Dear all,
I don’t know if you have encountered the problem of not being able to import grids when using dolfinx for large-scale operations.I tested the 1024 process and 2048 process, and found that the 1024 process can import easily, but there will be no output in the 2048 process. Through my multiple output debugging attempts, I am confident that the code did not run smoothly when importing the grid.
Secondly, try first just reading the topology and geometry data, not actually creating the mesh (which calls a mesh partitioner), as illustrated in the referenced code above.
That should not be an issue. DOLFINx has been run with over 100 000 procs.
srun: ROUTE: split_hostlist: hl=a3105n04,b2101r5n[1-8],b3201r3n[6-8],b3201r4n1,b3205r3n7,b3208r6n[3-4],b3302r3n[7-8],b3303r3n[3-4],b3303r4n[1-4],b3309r4n8,b3309r5n[1-2],b3309r7n[2-3],e2306r2n[1-3] tree_width 0
[2025-09-13 18:11:36.581] [info] Opened HDF5 file with id "72057594037927936"
[2025-09-13 18:11:36.581] [info] Opened HDF5 file with id "72057594037927936"
......
[2025-09-13 18:11:49.867] [info] HDF5 Read data rate: 43.15997436780609 MB/s
[2025-09-13 18:11:49.868] [info] HDF5 Read data rate: 44.45196286907281 MB/s
[2025-09-13 18:11:49.868] [info] HDF5 Read data rate: 43.764222893425725 MB/s
[2025-09-13 18:11:49.870] [info] HDF5 Read data rate: 44.18377704887125 MB/s
[2025-09-13 18:11:49.870] [info] HDF5 Read data rate: 44.25279702747072 MB/s
[2025-09-13 18:11:49.870] [info] HDF5 Read data rate: 44.23919898165143 MB/s
srun: Job step aborted: Waiting up to 32 seconds for job step to finish.
slurmstepd: error: *** JOB 22222733 ON a3105n04 CANCELLED AT 2025-09-13T19:11:13 DUE TO TIME LIMIT ***
slurmstepd: error: *** STEP 22222733.0 ON a3105n04 CANCELLED AT 2025-09-13T19:11:13 DUE TO TIME LIMIT ***
why are you trying to use more than 2000 procs to read this? There will likely be more overhead in parallel communication than the reduced size per process will give you in speedup.
I do unfortunately not have a system with 2000+ procs available, so I won’t be able to reproduce the issue.
How did you install dolfinx on your cluster? Is there a possibility to run in debug mode (compile c++ part of DOLFINx so that assertions are not skipped).
Although the grid is not large, with only 3 * 10 ^ 5 cells, there are also 2 * 10 ^ 6 dofs defined for the second-order scalar field above. I need to solve the mixed finite element equations of (u, p, B, T) four physical fields in this grid The total number of degrees of freedom is 20 million .I want to conduct strong scalability testing.
I installed dolfinx through conda on the cluster.version is 0.9
2000 processes for 20 million cells seems overboard, as you are down to 10 000 cells per process.

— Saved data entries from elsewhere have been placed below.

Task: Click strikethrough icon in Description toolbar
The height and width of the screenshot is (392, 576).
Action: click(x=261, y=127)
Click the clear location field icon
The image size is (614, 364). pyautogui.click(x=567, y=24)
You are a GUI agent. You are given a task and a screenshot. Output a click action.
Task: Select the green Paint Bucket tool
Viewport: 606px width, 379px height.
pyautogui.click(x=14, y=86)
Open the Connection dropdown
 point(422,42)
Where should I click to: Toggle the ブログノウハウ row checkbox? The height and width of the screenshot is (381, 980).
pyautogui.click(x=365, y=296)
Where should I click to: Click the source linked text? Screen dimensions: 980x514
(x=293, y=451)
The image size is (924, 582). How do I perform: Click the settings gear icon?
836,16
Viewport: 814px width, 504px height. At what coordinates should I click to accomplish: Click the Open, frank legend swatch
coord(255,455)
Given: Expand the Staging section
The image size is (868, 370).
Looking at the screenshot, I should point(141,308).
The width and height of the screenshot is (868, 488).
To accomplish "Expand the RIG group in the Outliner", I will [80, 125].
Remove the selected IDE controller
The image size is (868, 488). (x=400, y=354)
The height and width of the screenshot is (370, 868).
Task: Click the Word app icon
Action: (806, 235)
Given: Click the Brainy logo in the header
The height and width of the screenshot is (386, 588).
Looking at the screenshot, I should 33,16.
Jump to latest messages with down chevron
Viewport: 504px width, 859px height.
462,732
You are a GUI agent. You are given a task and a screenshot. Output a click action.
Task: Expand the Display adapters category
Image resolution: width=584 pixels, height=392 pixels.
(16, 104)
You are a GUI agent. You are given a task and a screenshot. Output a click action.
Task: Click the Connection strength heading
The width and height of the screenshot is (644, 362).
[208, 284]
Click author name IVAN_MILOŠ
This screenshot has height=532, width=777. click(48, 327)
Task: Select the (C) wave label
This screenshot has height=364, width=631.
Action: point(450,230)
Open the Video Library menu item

Do you have access to an HPC system with 2000 processes that uses conda?
I would strongly suggest using Spack on HPC systems, as conda is pre-built binaries not optmized for that particular system.
Dear dokken,
Thank you for your suggestion.
I only want to conduct strong scalability testing to analyze the performance of the solver, and I won’t actually use 2000+processes to run the code.
Is this problem probably not caused by Conda?
Second to what @dokken states, using Conda for an HPC build is typically a really bad idea. To get performance from HPC clusters you really have to tailor your build to the system. This is not trivial.
Have you tried solving your problem on a simple workstation? 20M DoFs is really not enough to warrant use of 2k processes.